MS Risk Blog

Al-Shabaab Turns To A More Regional Focus

Posted on in Somalia title_rule

One month after Somalia’s al-Shabaab militants stormed Kenya’s Westgate shopping centre, killing sixty-seven people during a four-day siege, the threat from the militant group, and local sympathizers, remains high as officials in Somalia and in the African Union (AU) look towards increasing troop numbers in a bid to completely destroy a group which has transformed itself into a regional threat.

Posters reading “if you haven’t learnt the lesson Westgate, more is coming,” which were posted up last week during rallies held in the southern Somali port of Barawe, an al-Shabaab stronghold, confirm what is already going on throughout the country.  Over the past number of months, al-Shabaab has significantly increased its attacks, both within Somalia and near the border regions with Kenya and Ethiopia, both countries which have deployed troops to Somalia in order to combat the militant group.  While these attacks will not stop any time soon, recent remarks made by commanders within the group have indicated that al-Shabaab may increasingly place pressure on those states that have deployed troops in Somalia in a bid to force their withdrawal.

While over the past two years, AMISOM forces throughout Somalia have dislodged al-Shabaab from a number of its strongholds, including from the capital city of Mogadishu and the surrounding regions, as well as from the southern port city of Kismayo, the militant group has continued to carry out assassinations of politicians and journalists along with a number of suicide bombings that have targeted troops and security officials.  While most of the groups‘ previous attacks have typically been small in scale, al-Shabaab has carried out large scale attacks in Somalia and in the region, such as the June 2013 attack on a UN compound in Mogadishu or the 2010 bombings in Kampala which killed seventy-six people.  However this more recent attack on the Nairobi mall has demonstrated a significant and worrying step up in al-Shabaab’s operations, with the group now seemingly increasingly concentrating on attacks that require longer periods of planning and surveillance.  Uganda’s announcement last week that it had increased its security level in the capital city of Kampala, after officials from the US Embassy indicated that they had credible information of a possible terror attack linked to al-Shabaab, also signified that the terrorist group may now increasingly focus on targeting regional interests, especially in those countries which have deployed troops to battle the militant group in Somalia. This recent move may also signify that al-Shabaab is turning its focus from Somalia’s internal politics to a more global agenda, similar to al-Qaeda, which the group is aligned with.

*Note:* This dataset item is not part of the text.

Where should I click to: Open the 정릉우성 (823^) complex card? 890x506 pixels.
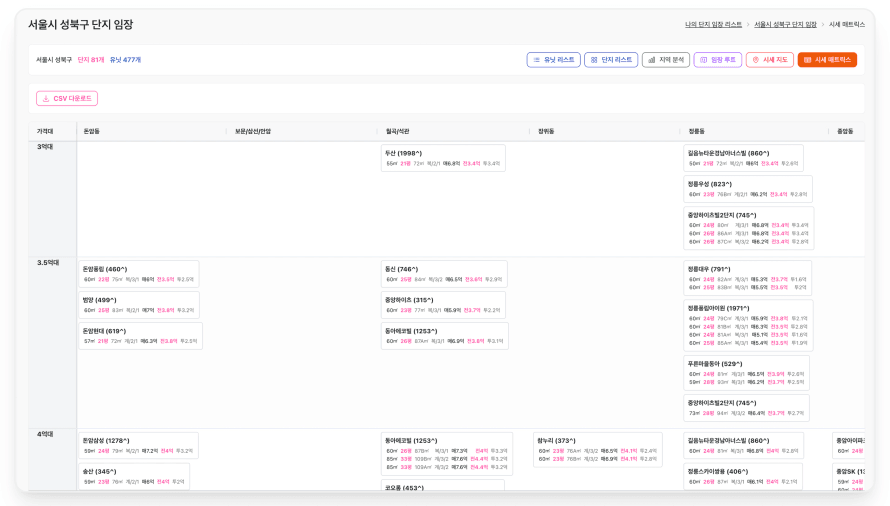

The battle to defeat al-Shabaab will now likely have to concentrate not only within Somalia, but also throughout the wider region, including in the countries that have deployed their armies in Somalia, such as Burundi, Ethiopia, Kenya and Uganda.  While the AU force in Somalia has requested that its size be increased by a quarter, which will amount to 23,000 troops, preventing al-Shabaab from attaining territorial gains within Somalia will not eliminate the group entirely.  A UN report recently indicated that “al-Shabaab continues to pose a regional and international threat through its affiliates,” noting that as AU troops have seized more territory throughout Somalia, there has been an “increasing exodus” of foreign fighters, some of whom left “with the intention of supporting jihad in the region.”  Last week’s announcement that a Norwegian citizen of Somali origin, 23-year-old Hassan Abdi Dhuhulow, was suspected of being one of the attackers in the Westgate incident confirmed what United Nations experts have already noted.  That dozens, if not hundreds, of young men from countries across the Horn of Africa travel to Somalia in order to train with al-Shabaab militants.  In turn, it remains unknown whether the Westgate attackers were sent specifically from Somalia, or whether they were a “homegrown” team recruited within Kenya.  Consequently increasingly focusing on fighters coming from Western or Arab nations, along with local sympathizers and groups aligned with al-Shabaab across eastern Africa, will be a necessary step in fighting the militant group.